Fallout'u bilen bilir. Günümüz teknolojisine göre ilk Fallout 2d görselleriyle çok geride bir yapım. Fakat ben sana şu an o oyunu açıp daha önce defalarca bitirmesine rağmen yine bitirmek için günlerini verecek yüzlerce adam bulabilirim. Şu an bu yazıyı okuyup bir anlık hevesle Fallout dünyasına girecek çok insan tanıyorum veya tanıyordum. Böylesi Kült oyunların yeni teknolojiyle harmanlanarak duruşunu bozmadan geliştiğini varsayarsak nostaljisini yaşamak biraz daha sancılı oluyor. Belki yeni fallout çıkmasaydı daha uzun yıllar o 2d oyunu pişirip pişirip yerdik biz. 
Günümüz oyun sektörünün geldiği nokta ortada, görsel olarak bir hayli yol katetti sektör tabi ekran kartı üreticileriyle birlikte oyun sektörüde büyük baskı altında ki yeni yeni kartlar ve bunlara uygun oyunlar sürekli güncel bir pazar oluşsun.


Gelelim işin öbür tarafına yani "talep". Türkiye'de bilgisayar oyunu denince akla Need for Speed gelir Counter Strike gelir PES gelir veyahut MMORPG dediğimiz KO tarzı oyunlar gelir.

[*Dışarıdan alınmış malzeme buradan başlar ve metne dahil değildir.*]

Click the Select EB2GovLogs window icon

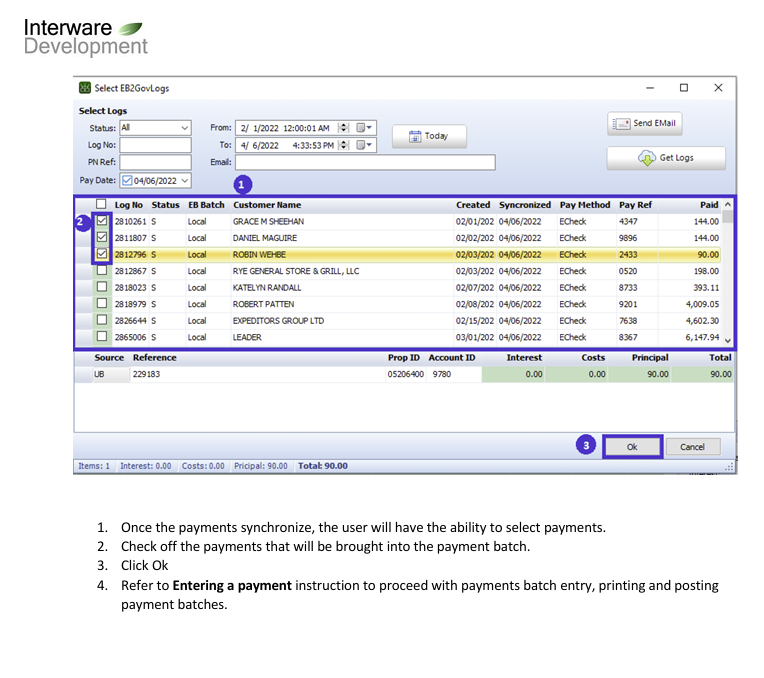click(85, 88)
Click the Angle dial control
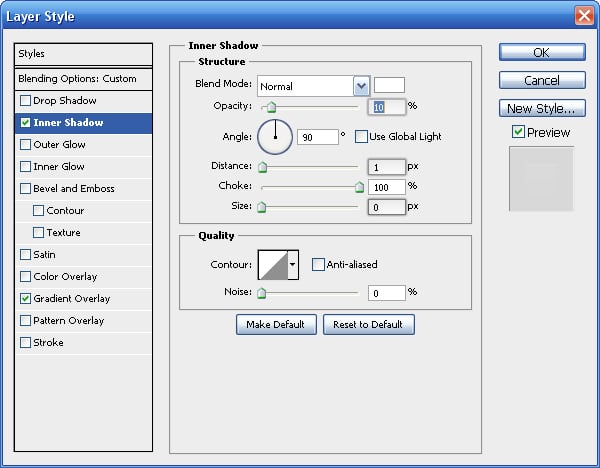Image resolution: width=600 pixels, height=468 pixels. tap(275, 137)
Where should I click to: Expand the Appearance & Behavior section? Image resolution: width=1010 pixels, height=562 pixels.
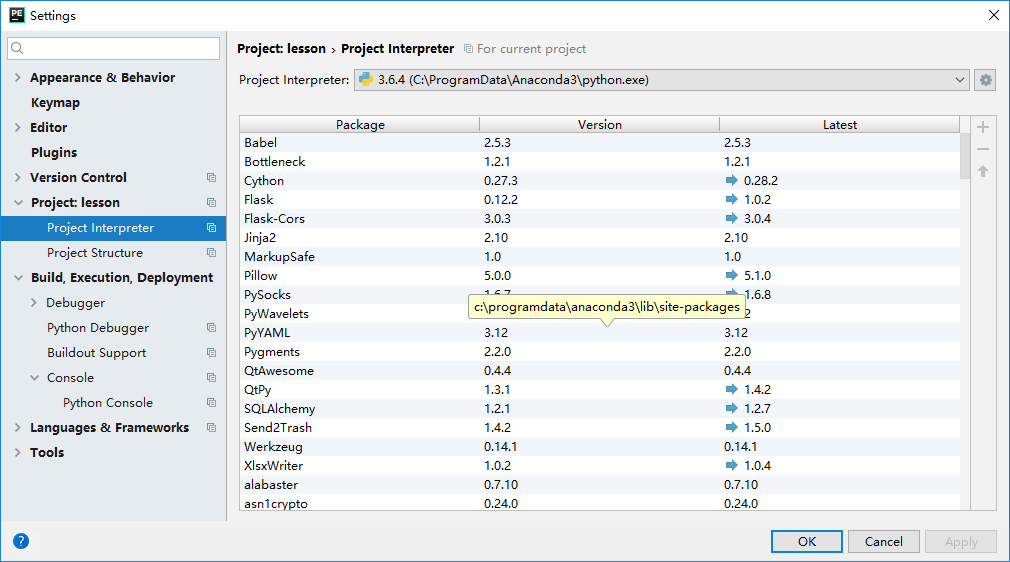click(18, 78)
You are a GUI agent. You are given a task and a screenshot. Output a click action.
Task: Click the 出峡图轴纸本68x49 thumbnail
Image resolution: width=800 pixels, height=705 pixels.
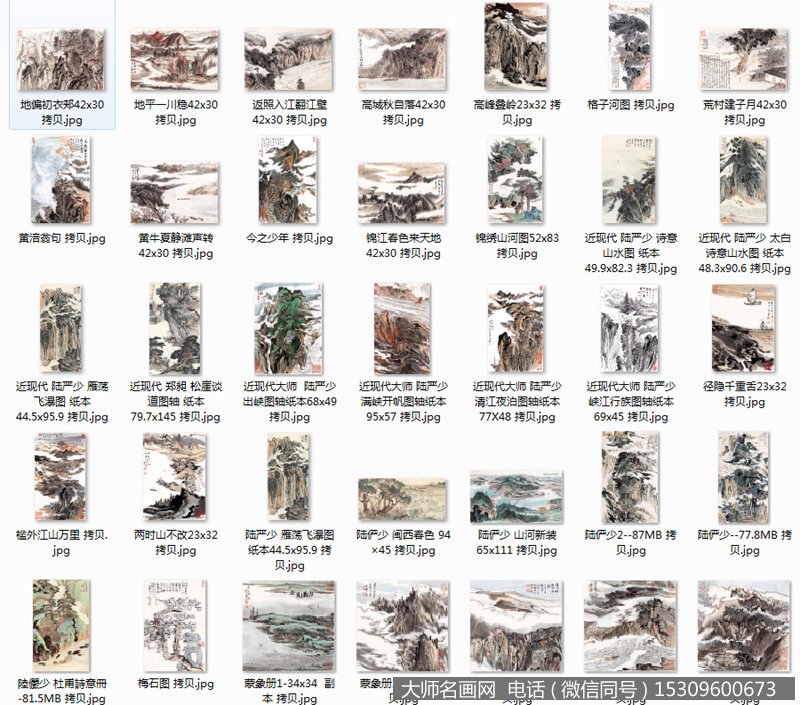pos(288,328)
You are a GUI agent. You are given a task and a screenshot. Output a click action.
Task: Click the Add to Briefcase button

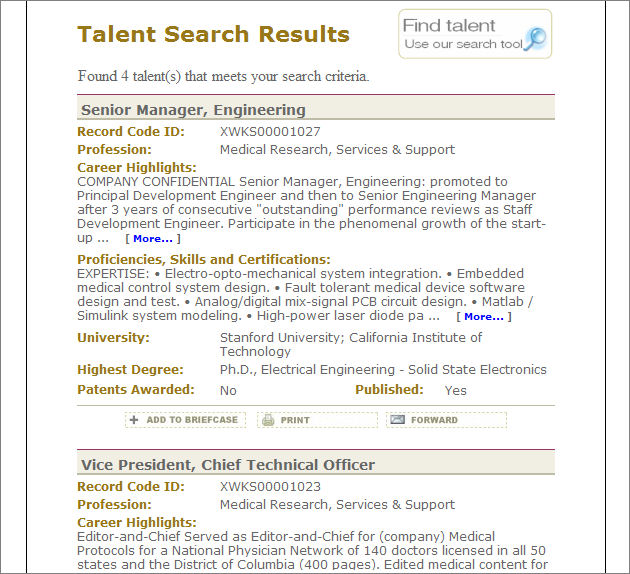[185, 420]
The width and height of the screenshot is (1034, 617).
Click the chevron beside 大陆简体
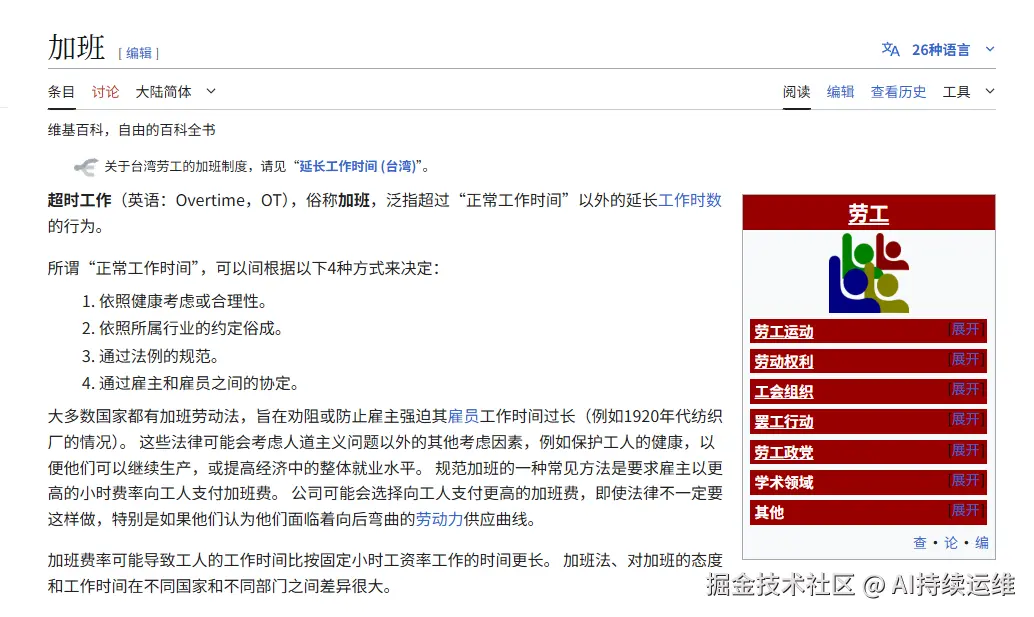[x=211, y=91]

Bu oyunlar yeni başlayanlar için uygun da olsa zamanla kendisini oyun dünyasında yetiştirmek isteyen gerçek bir oyuncunun farklı tarzlarıda denemesi ve yıllar içerisinde kendi tarzını bulması gerekir. Bu biraz hobisini uğraşını artık adına ne derseniz deyin ciddiye almak ve araştırmakla alakalı bence. 

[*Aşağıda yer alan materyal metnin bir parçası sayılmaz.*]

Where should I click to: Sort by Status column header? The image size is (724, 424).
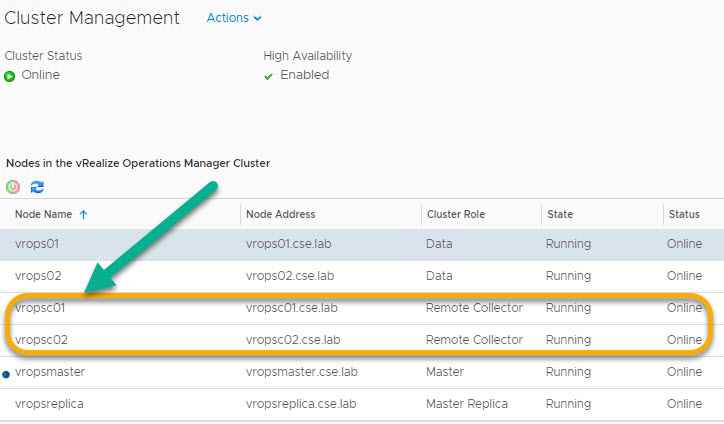click(684, 214)
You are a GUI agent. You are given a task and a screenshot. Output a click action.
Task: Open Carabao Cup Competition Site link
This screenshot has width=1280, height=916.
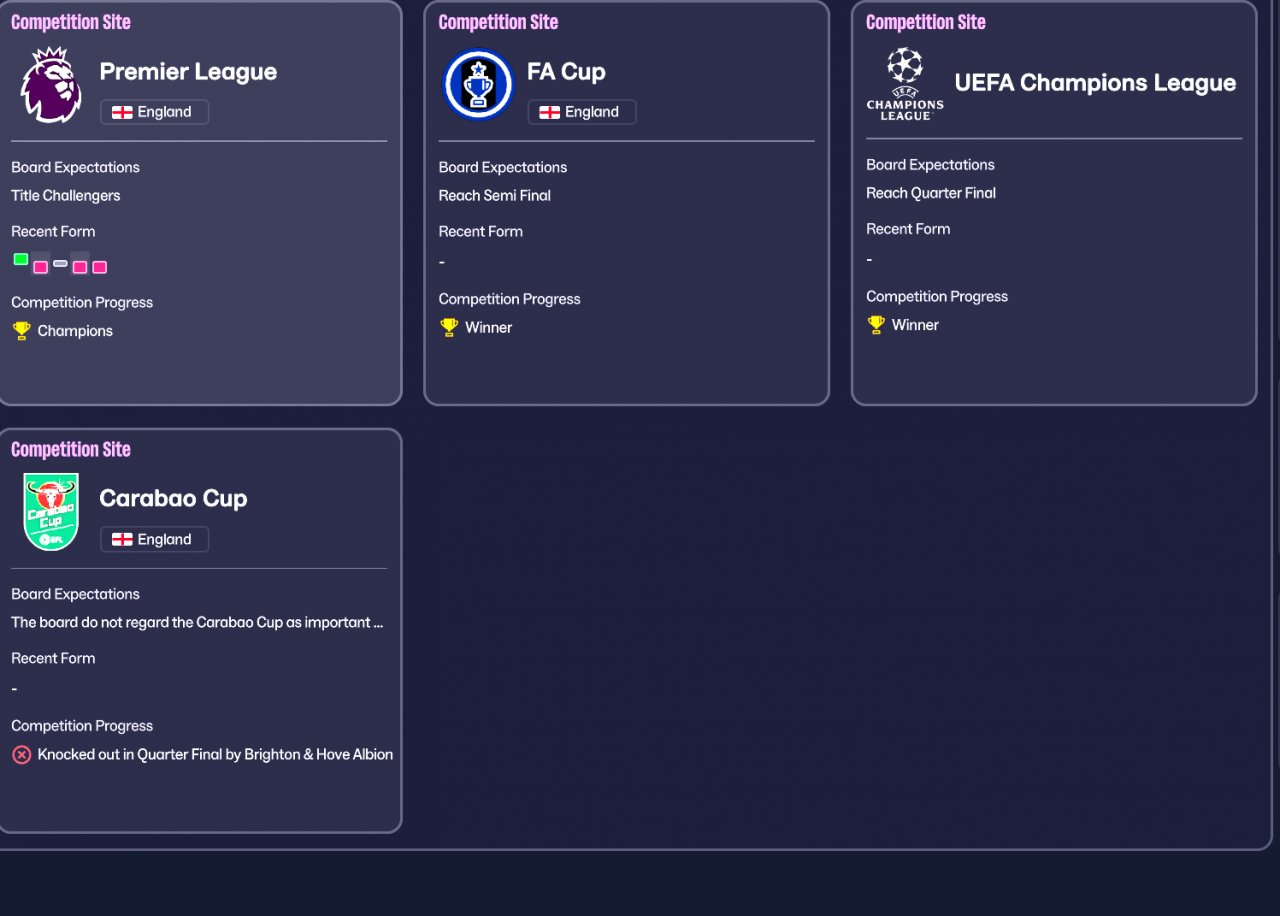pyautogui.click(x=70, y=449)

Oyuncu bir koleksiyoncu gibi kendi kültlerini kendi oyunlarını biriktirir zaman zaman yükler nostalji yaşar tozlarını alır onları sever. Tarzını sevdiği bir firma olur. Çünkü her oyun firmasının programcıları kullandığı motorlarla oluşan bir profili oluyor. Şimdi yakından takip edemiyorum ancak geçmişteki izlenimlerinden örnek vermek gerekirse EA çocuk oyunu piyasa oyunu yapan Gore'u çok fazla kullanmayan konuları derinlemesine işlemeyen NFS ile liselileri esir alan NBA serileriyle 2K ile tanışana kadar yıllarımızı 2 farklı smaç yapacağız diye heder eden bir firma ancak şimdi baksan sektörün en güçlülerinden. THQ gore a daha hakim ismini hatırlayamadığım bir çok oyunda adı geçen sevdiğim bir firmaydı. Midway var kol bacak koparan oyunların şahı şahbazı mesela. Tabi bu firmaları yazıyorum bunların içerisinde birde yapımcı-dağıtımcı ayrımı oluyor o kadar derinine inip biyografilerini çıkarmak niyetinde değilim.

Peki günümüz Türkiye'sinde oyun denince akla gelen isimlerden bir sosyal tespit yapılabilir mi? Şahı şahbazı yapılır desem? PES NFS denince 7 den 70'e hitap eden bu oyunların futbol ve otomobil temalı olması şaşırtıcı değil. PES'de ustalık nişanını almış bir oyuncunun ben oyuncuyum diye karşıma çıkması benim gibi senin gibi oyunlara yıllarını mesailerini vermiş, ingilizceyi zorla sökmüş koca koca adamlara hakaret değil de nedir? Oynadığı oyunun sinematiklerini geçen adamdan oyuncu olur mu? Şifre ile trainer ile konsol kodu ile oyunun tüm atmosferini mundar edip tüm şehri yerle bir ettikten sonra apartmanın çatısından halka ateş açan, helikopter avlayan çocuğun öfkesi kimedir?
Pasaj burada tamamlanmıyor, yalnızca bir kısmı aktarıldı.